Input records ->
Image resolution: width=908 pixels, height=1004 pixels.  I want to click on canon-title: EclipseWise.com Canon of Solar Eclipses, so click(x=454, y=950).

--

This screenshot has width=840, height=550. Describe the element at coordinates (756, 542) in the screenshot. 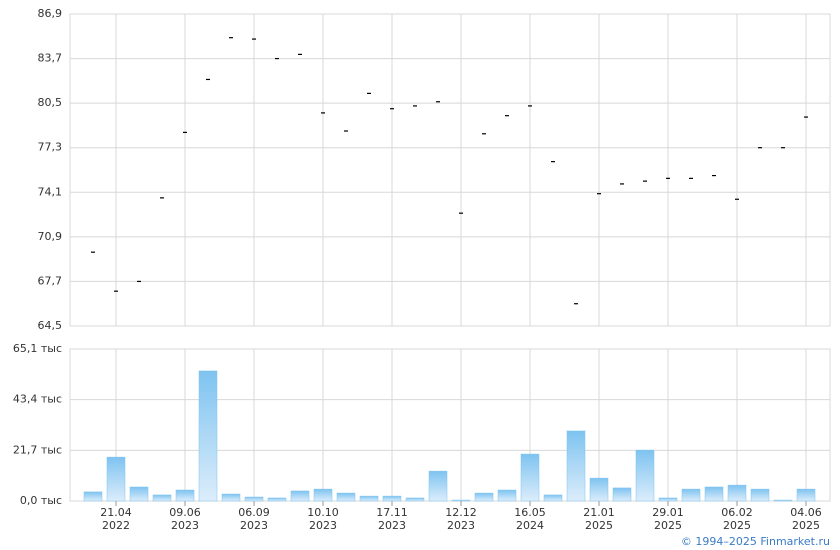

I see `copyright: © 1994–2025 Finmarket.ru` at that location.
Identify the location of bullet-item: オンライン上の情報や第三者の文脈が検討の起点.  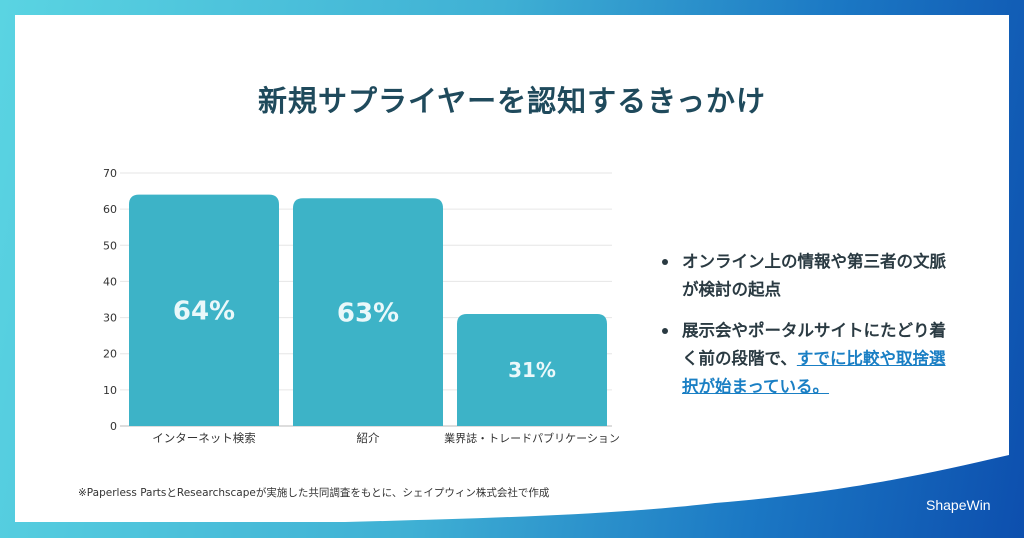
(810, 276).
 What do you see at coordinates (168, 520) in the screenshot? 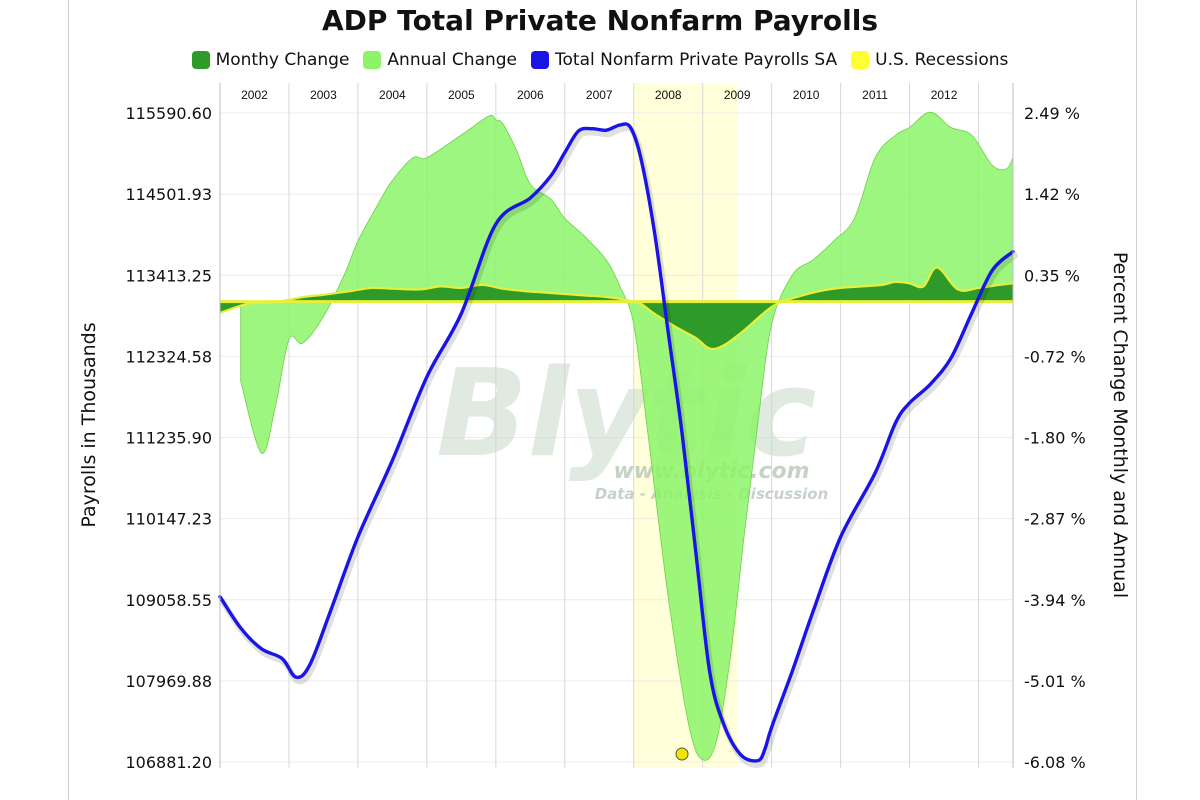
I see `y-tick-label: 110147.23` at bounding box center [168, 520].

What needs to be done ->
Give the listing above as a Markdown table with the columns Row and Entry. Start with the line containing "Identify the location" and continue through the line containing "center [168, 520].". Skip blank lines and leave out the pictures.

Result ->
| Row | Entry |
|---|---|
| 1 | Identify the location of bullet-item: オンライン上の情報や第三者の文脈が検討の起点.   |
| 2 | (810, 276). |
| 3 |  What do you see at coordinates (168, 520) in the screenshot?  |
| 4 | I see `y-tick-label: 110147.23` at bounding box center [168, 520]. |